Grundsätzlich gilt: Solange nicht eindeutig anders festgelegt, sollte
gemeinsame Zeit fokussiert verbracht werden. Bestehende Verbindungen sollten
nicht hinter dem new shiny zurückbleiben oder unwichtiger werden. Mir bewusst
Zeit zu nehmen, die nicht von new shiny unterbrochen wird, bei der meine
Aufmerksamkeit wirklich bei dem Menschen liegt, mit dem ich gerade Zeit
verbringe, ist wichtig.
8. Absprachen treffen.
Ich kläre sowohl mit dem neuen Menschen, als auch mit denen, die schon einen
festen Platz haben, was ich teilen darf und was nicht.
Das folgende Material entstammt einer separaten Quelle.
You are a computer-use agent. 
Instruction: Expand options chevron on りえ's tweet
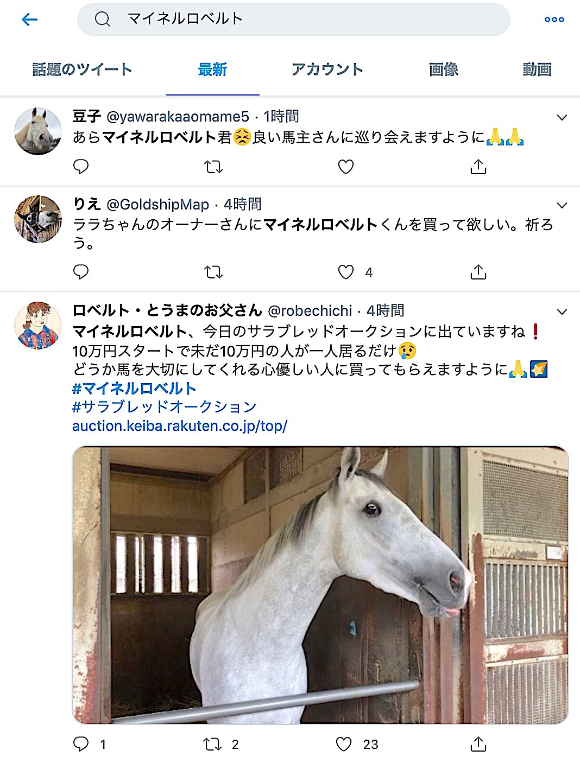pos(563,205)
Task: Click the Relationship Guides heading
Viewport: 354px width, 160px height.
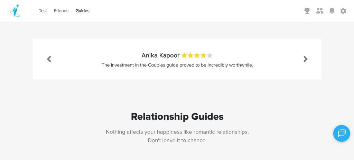Action: (x=177, y=117)
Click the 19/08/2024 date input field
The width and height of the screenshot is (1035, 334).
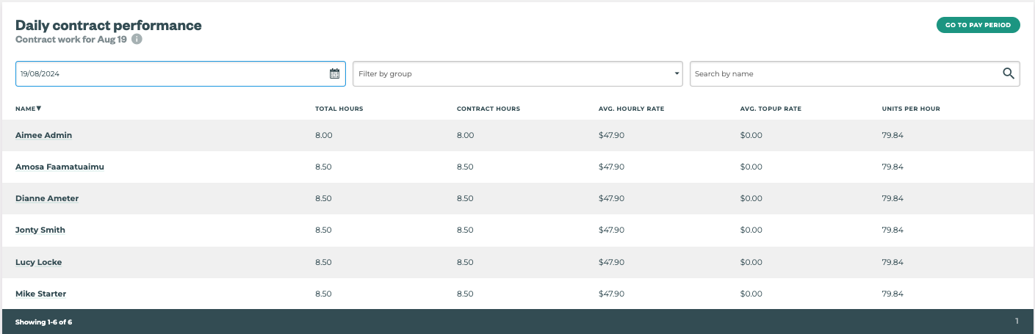point(169,73)
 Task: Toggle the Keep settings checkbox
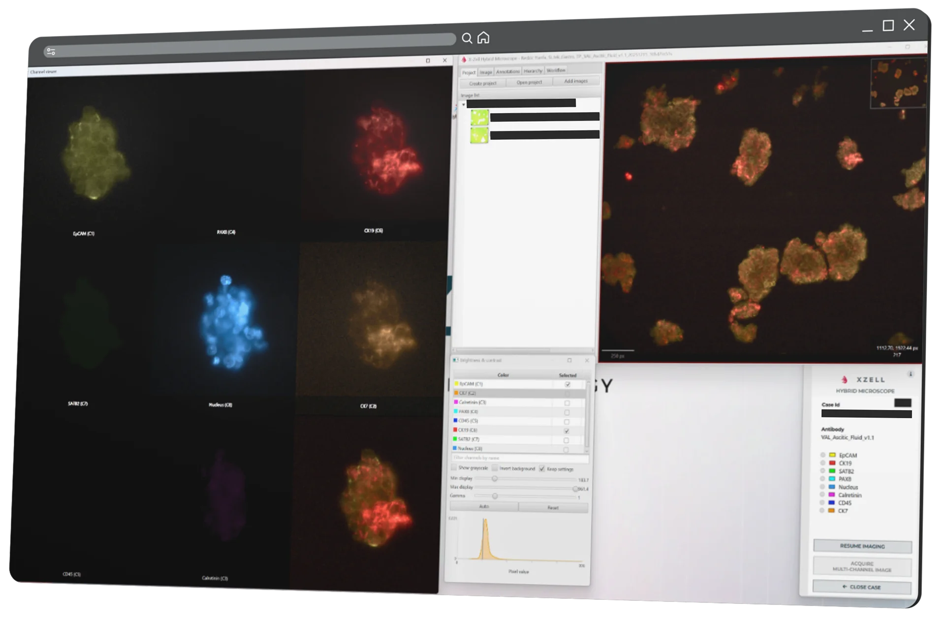coord(542,468)
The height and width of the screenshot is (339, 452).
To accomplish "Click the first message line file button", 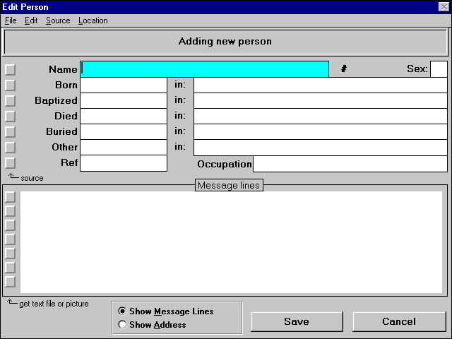I will tap(10, 197).
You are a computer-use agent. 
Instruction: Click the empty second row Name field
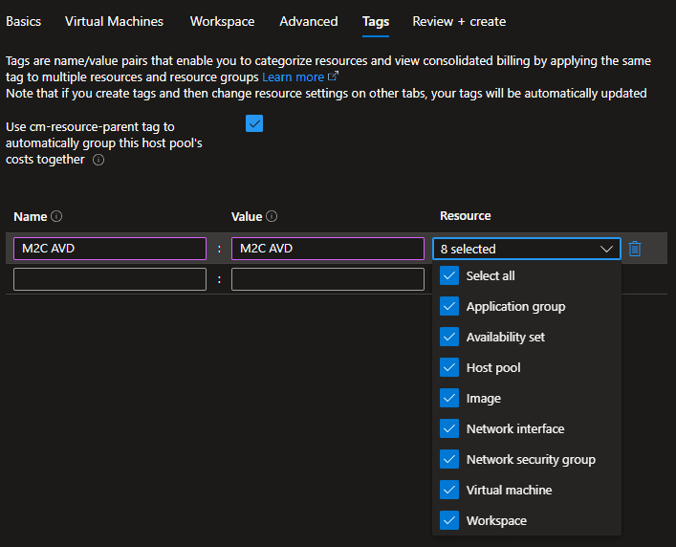coord(110,279)
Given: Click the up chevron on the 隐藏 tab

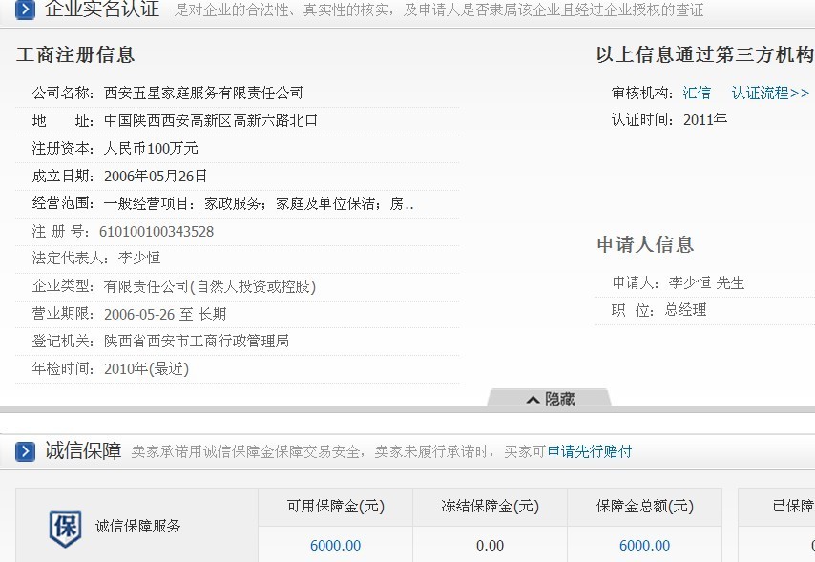Looking at the screenshot, I should click(x=533, y=400).
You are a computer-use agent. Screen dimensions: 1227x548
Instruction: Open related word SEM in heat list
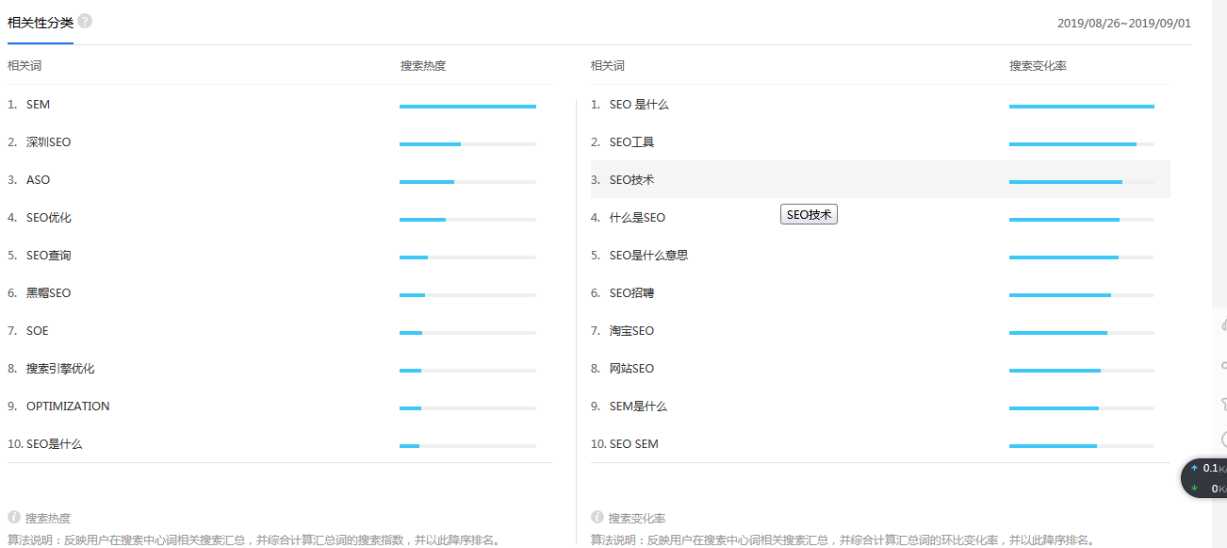click(38, 105)
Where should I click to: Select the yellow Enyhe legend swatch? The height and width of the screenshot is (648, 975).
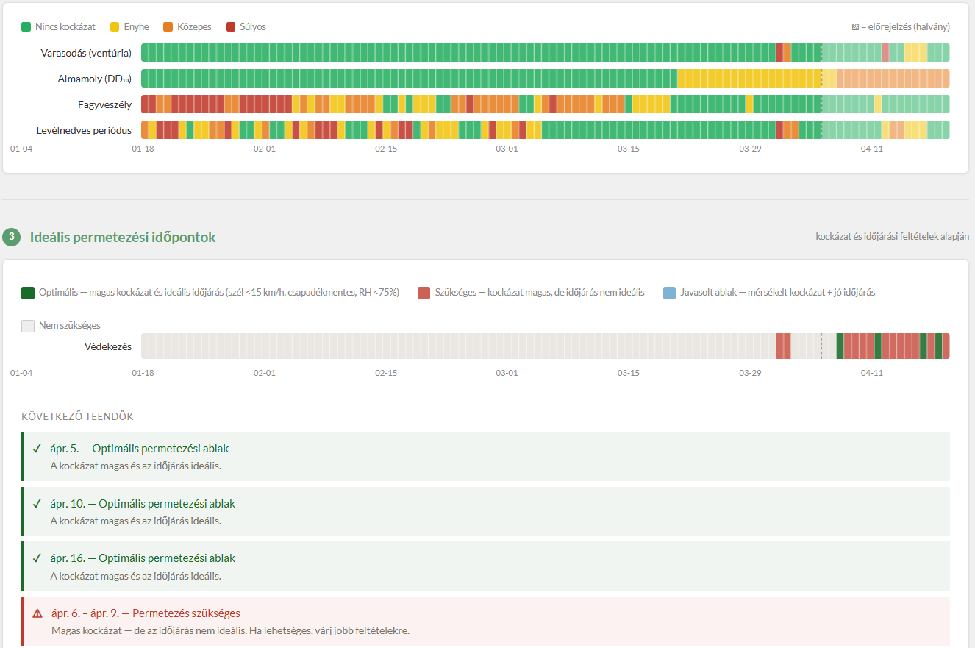pyautogui.click(x=115, y=27)
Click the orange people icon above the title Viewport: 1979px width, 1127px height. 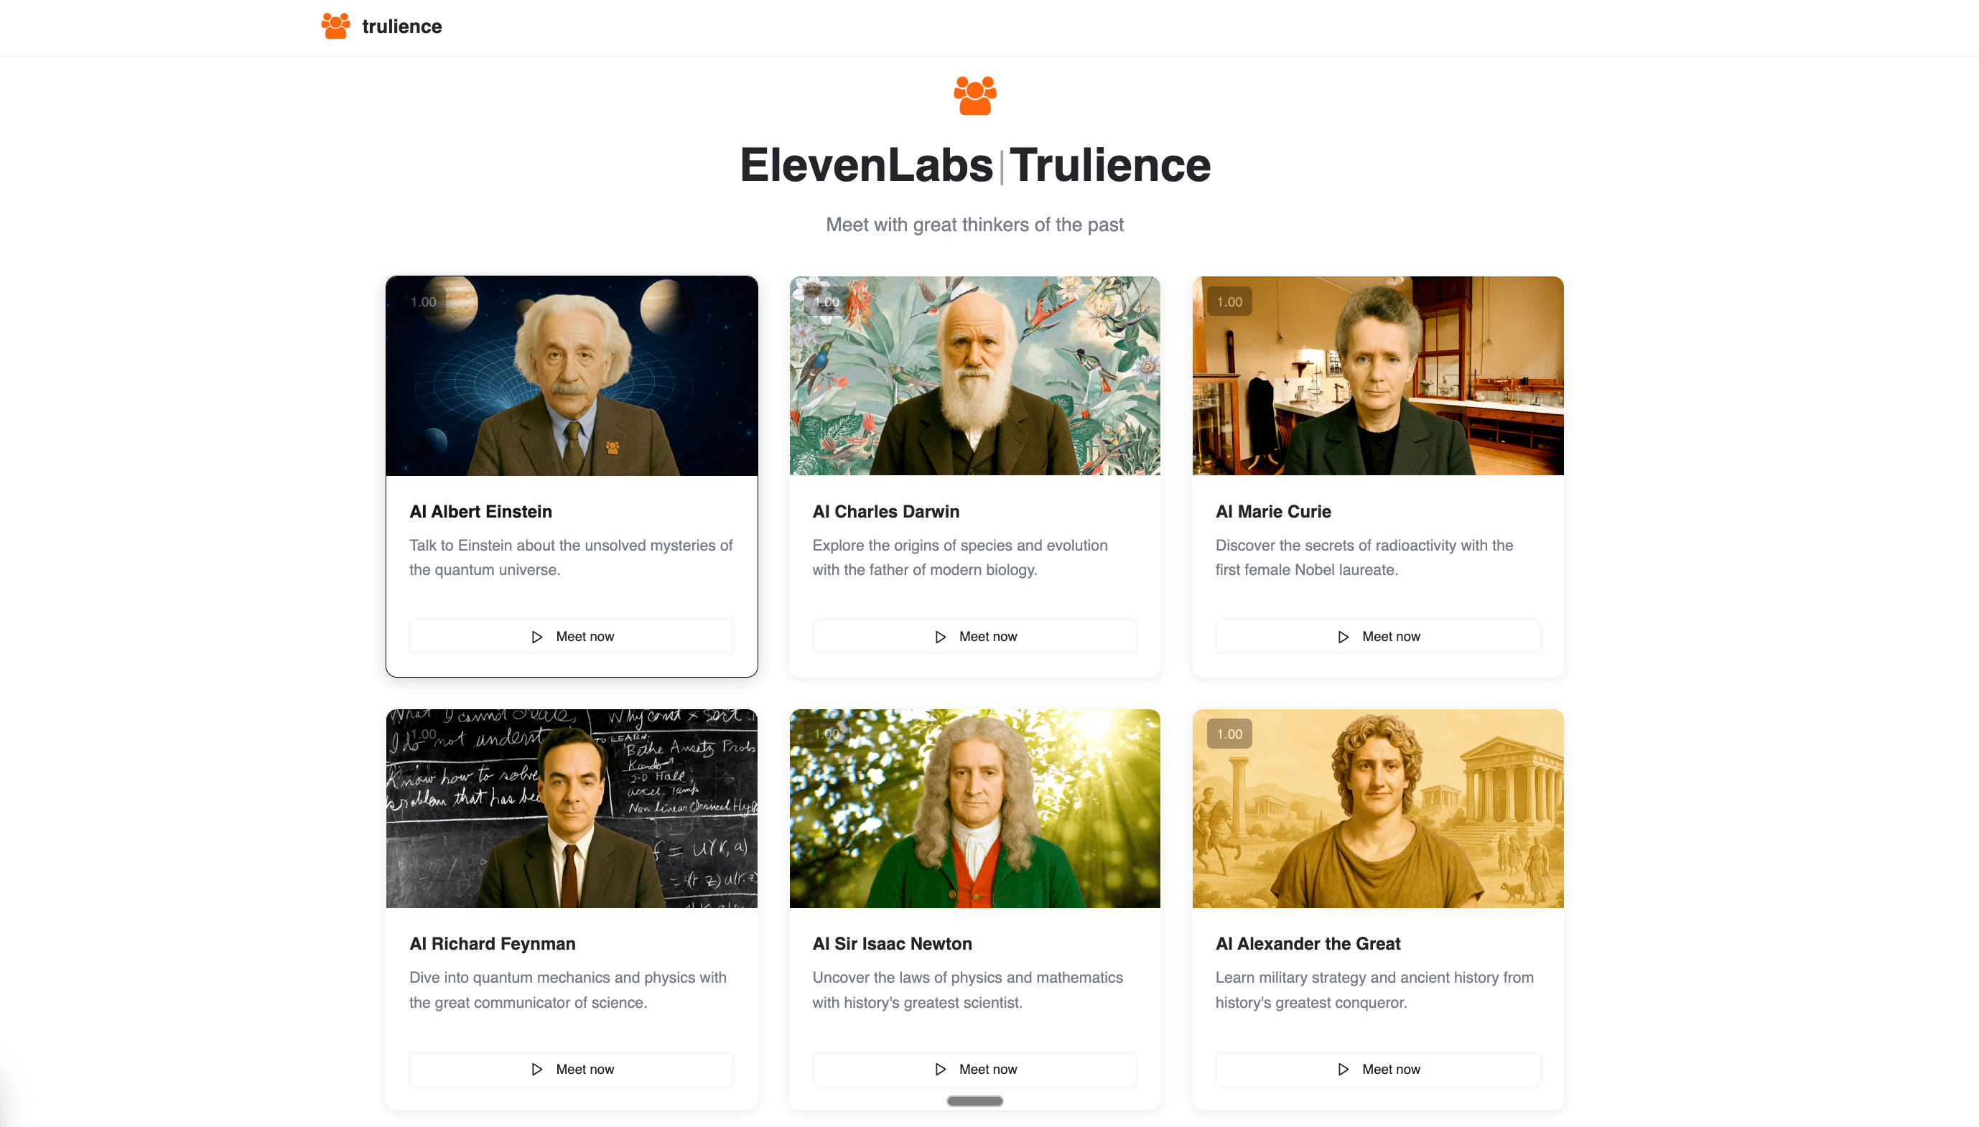(x=975, y=94)
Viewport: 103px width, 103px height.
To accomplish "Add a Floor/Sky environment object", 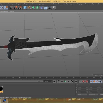I will 46,8.
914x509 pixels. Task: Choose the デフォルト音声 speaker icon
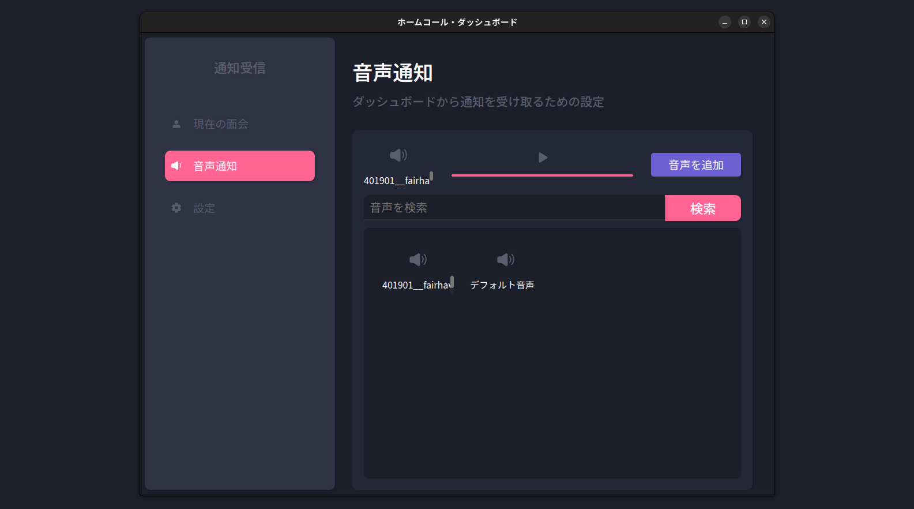[x=505, y=260]
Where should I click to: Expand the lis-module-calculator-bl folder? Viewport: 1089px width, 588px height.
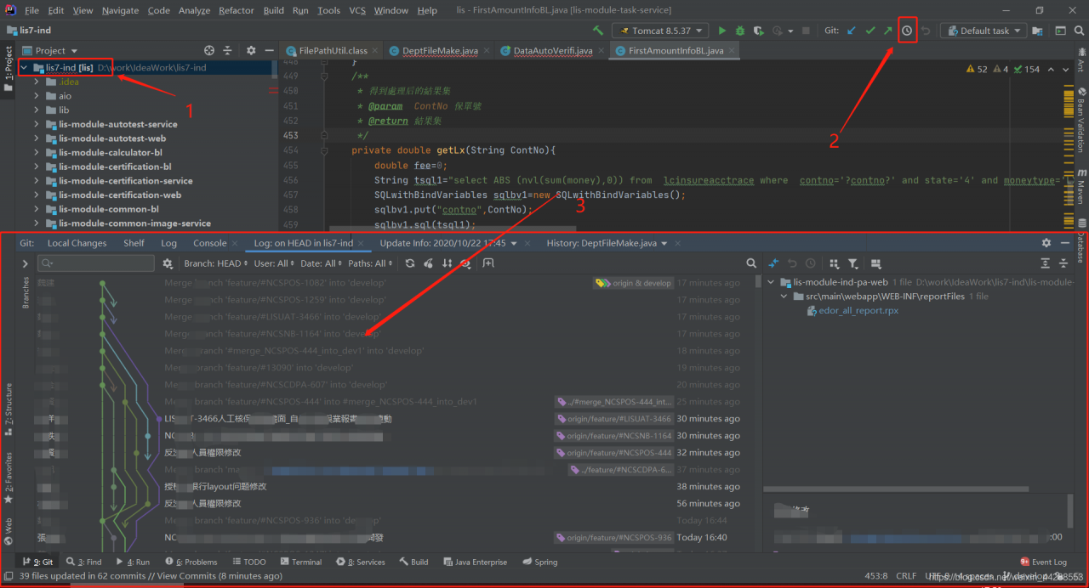pyautogui.click(x=37, y=153)
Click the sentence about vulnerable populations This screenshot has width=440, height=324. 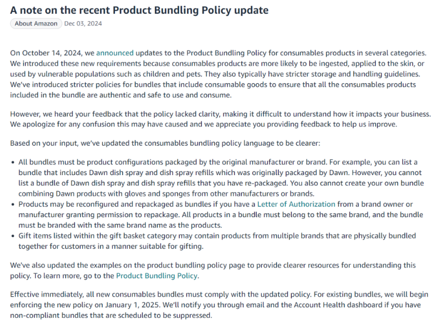[217, 68]
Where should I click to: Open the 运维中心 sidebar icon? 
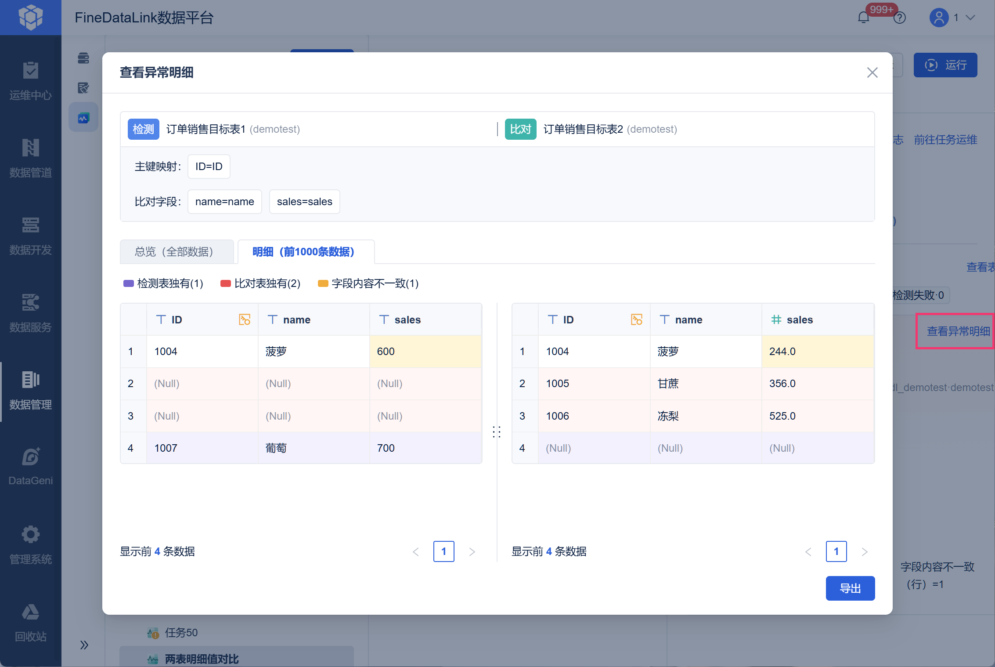[30, 71]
Wie viel ich erzählen
darf. Was an Erwartungen, Bedürfnissen, Wünschen besteht. Wie viel Raum darf
und kann der neue Mensch in bestehenden Verbindungen einnehmen und anders
herum?
9. Klare und offene Kommunikation.
Allgemein bin ich offen damit, was gerade bei mir los ist (NRE) und wie genau
sich das zeigt. Dazu gehört auch, Erwartungen abzustecken und zu sagen, was
ich gerade leisten kann und was nicht. Und natürlich bedeutet das auch, dass
ich meinen Menschen auch wirklich zuhören muss, wenn sie ihren Standpunkt
darlegen, Bedürfnisse äußern, etc.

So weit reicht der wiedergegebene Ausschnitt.